* [Entries provided]:
####

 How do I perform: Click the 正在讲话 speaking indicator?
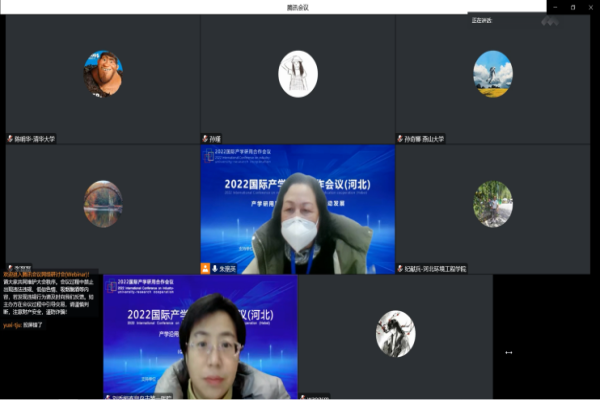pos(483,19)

####

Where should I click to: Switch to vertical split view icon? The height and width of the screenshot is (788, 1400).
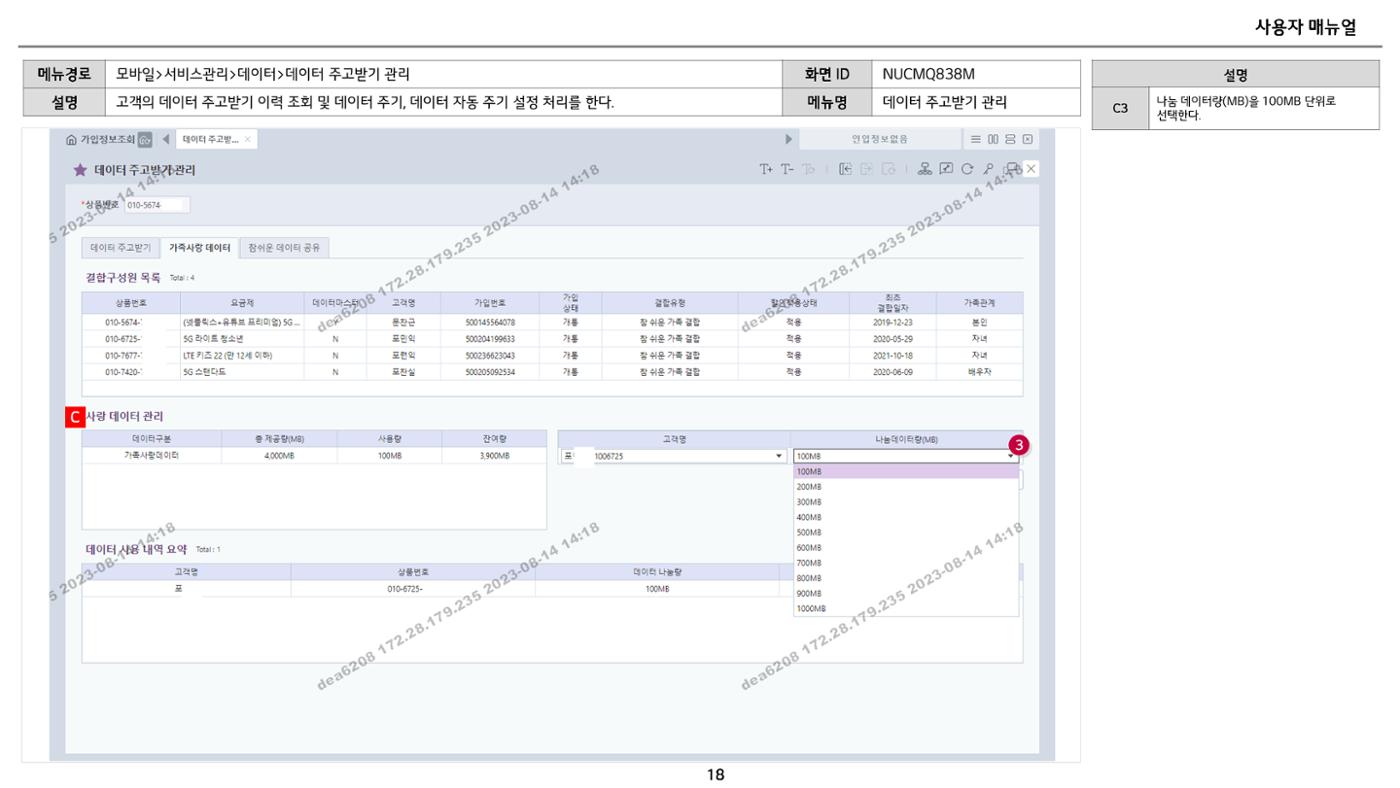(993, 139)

####

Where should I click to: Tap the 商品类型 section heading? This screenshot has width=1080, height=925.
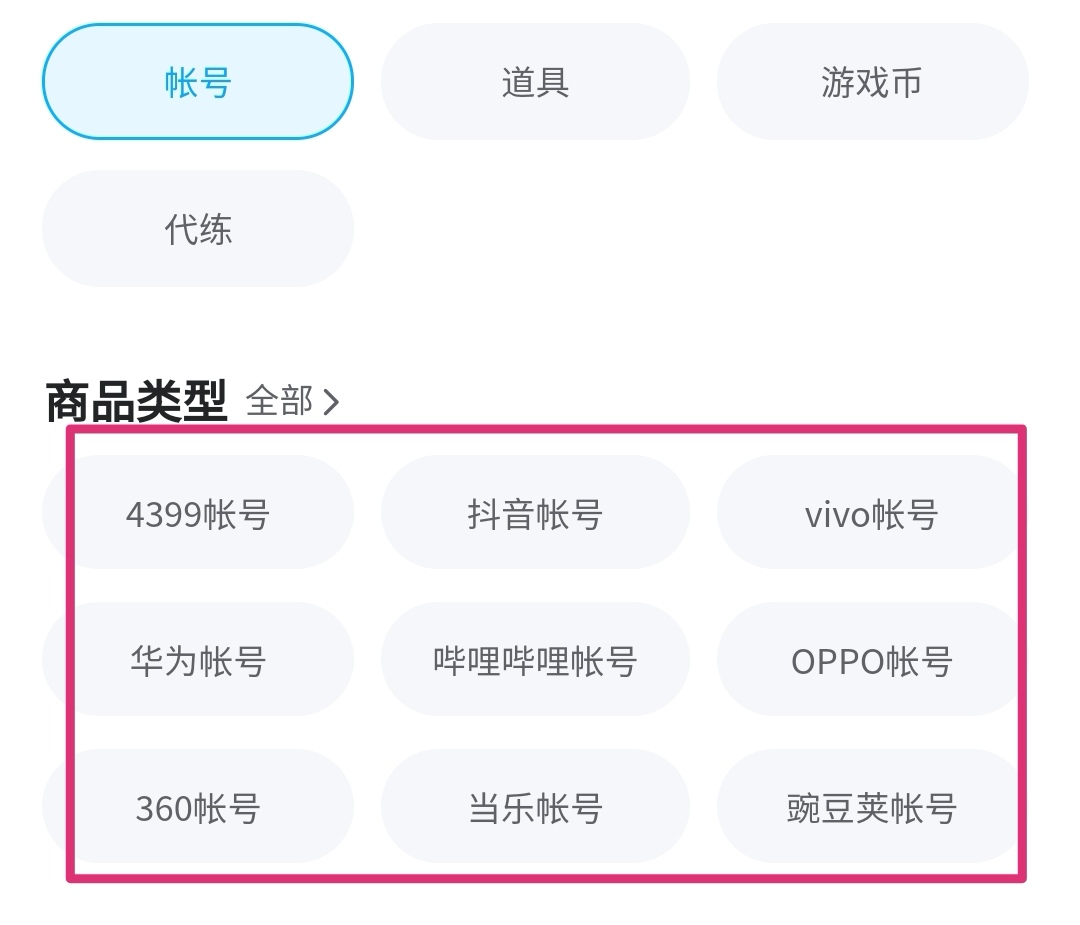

####

* [Written instruction]: Copy every line of the data above that contains the string "width". Treat matches as case-sensitive.

* [The reply]:
Where should I click to: Switch to vertical split view icon? The height and width of the screenshot is (788, 1400).
Where should I click to: Tap the 商品类型 section heading? This screenshot has width=1080, height=925.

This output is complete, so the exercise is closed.